California Missions Facts

To view the key facts for a given mission, please select the mission title from below. You may also find information on each mission by using the Key Facts by Mission menu to the left.

La Purísima Concepción

The Eleventh of the California Missions, founded December 8, 1787. La Purisima is a "living history" museum. Time your visit on a day when there are sepcial activities or an encampment scheduled. Check the mission website: htpp://www.lapurisimamission.org/

Nuestra Señora de la Soledad

Thirteenth of the California Missions, founded October 9, 1791. The grounds, which still contain the ruins of the mission's adobe walls, are a haunting reminder of how difficult life must have been at this remote and desolate mission.

San Antonio de Padua

Third of the California Missions, founded July 14, 1771. The extensive restoration and unspoiled setting of San Antonio de Padua makes this one of the most picturesque missions in California. It has an extensive museum with a number of exhibits displaying various aspects of daily life at the mission.

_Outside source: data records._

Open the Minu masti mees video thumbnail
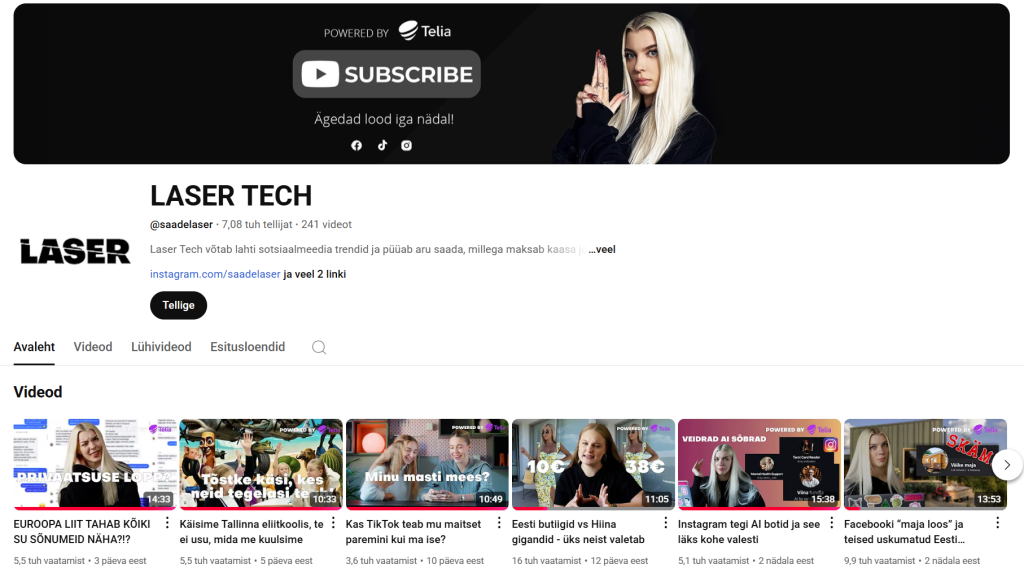Viewport: 1024px width, 573px height. pyautogui.click(x=427, y=464)
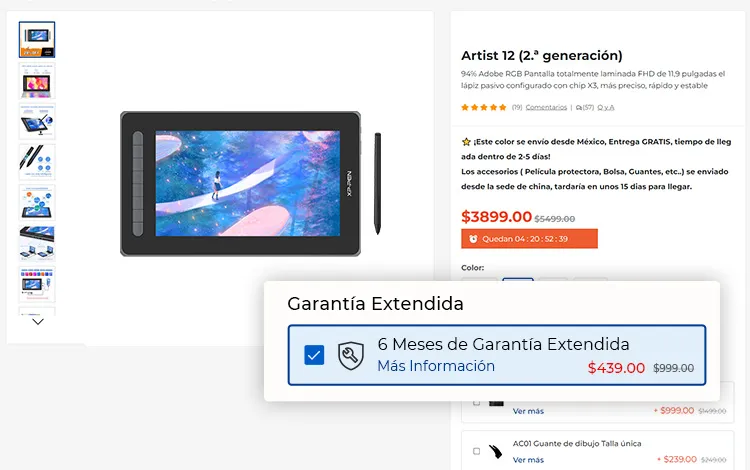Check the AC01 Guante de dibujo checkbox
This screenshot has height=470, width=750.
pyautogui.click(x=476, y=451)
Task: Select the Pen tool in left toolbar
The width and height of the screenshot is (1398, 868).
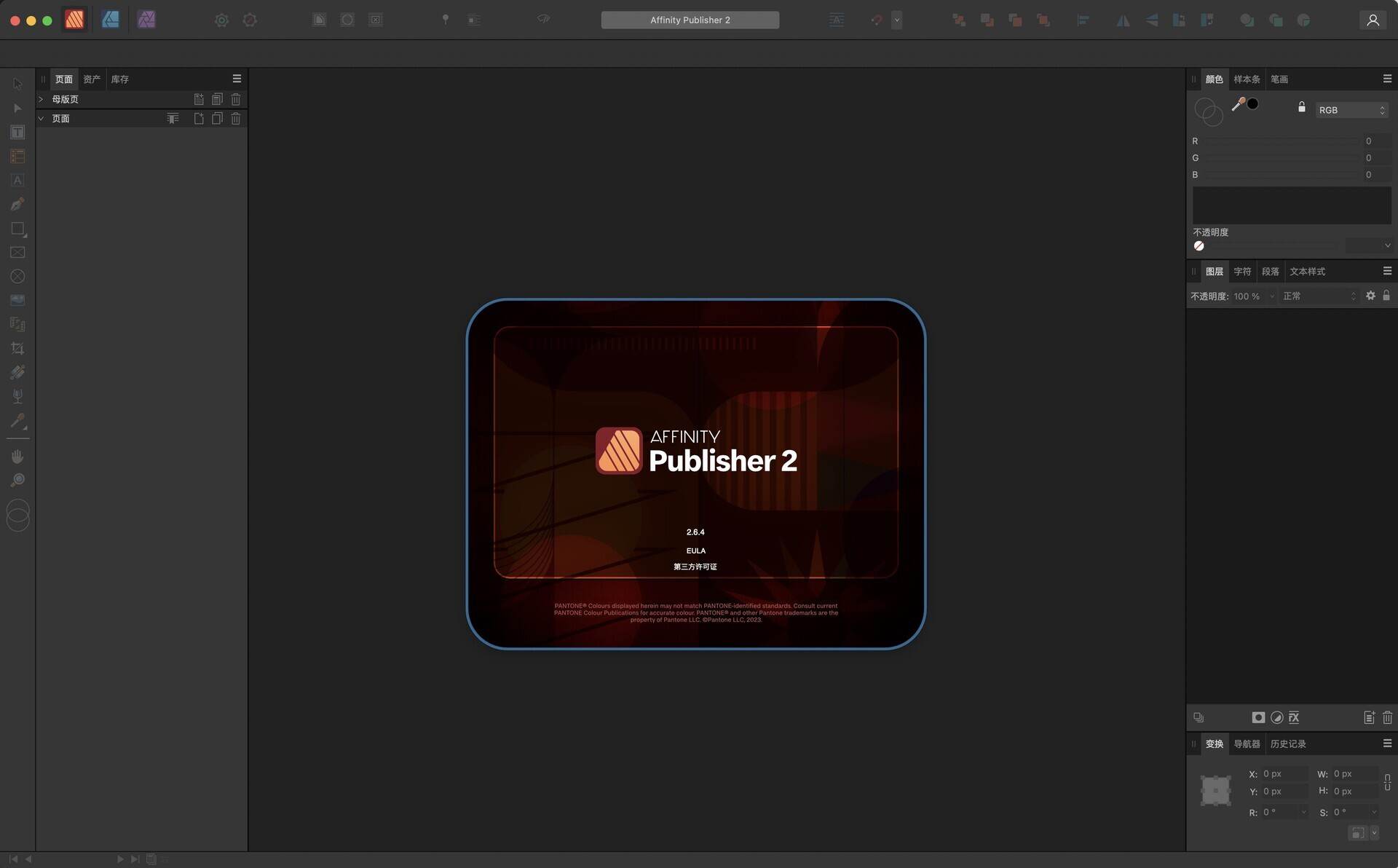Action: pos(17,205)
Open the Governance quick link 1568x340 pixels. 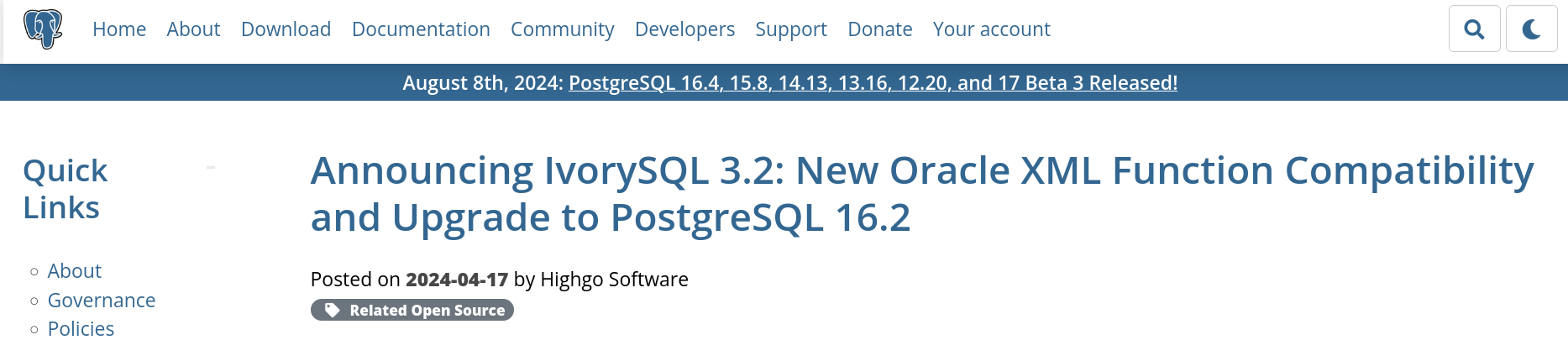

The site also boasts the most complete, and largely unrestored, Mission-era water control system in California.

San Buenaventura

Ninth Mission, founded March 31, 1782. Vhere is a well-landscaped garden with a fountain, stone grotto, and exterior displays on the east side of the church. The inviting mission buseum (built in 1929) contains the original church doors and two original wooden bells, which were used during Holy Week when the metal bells were silent..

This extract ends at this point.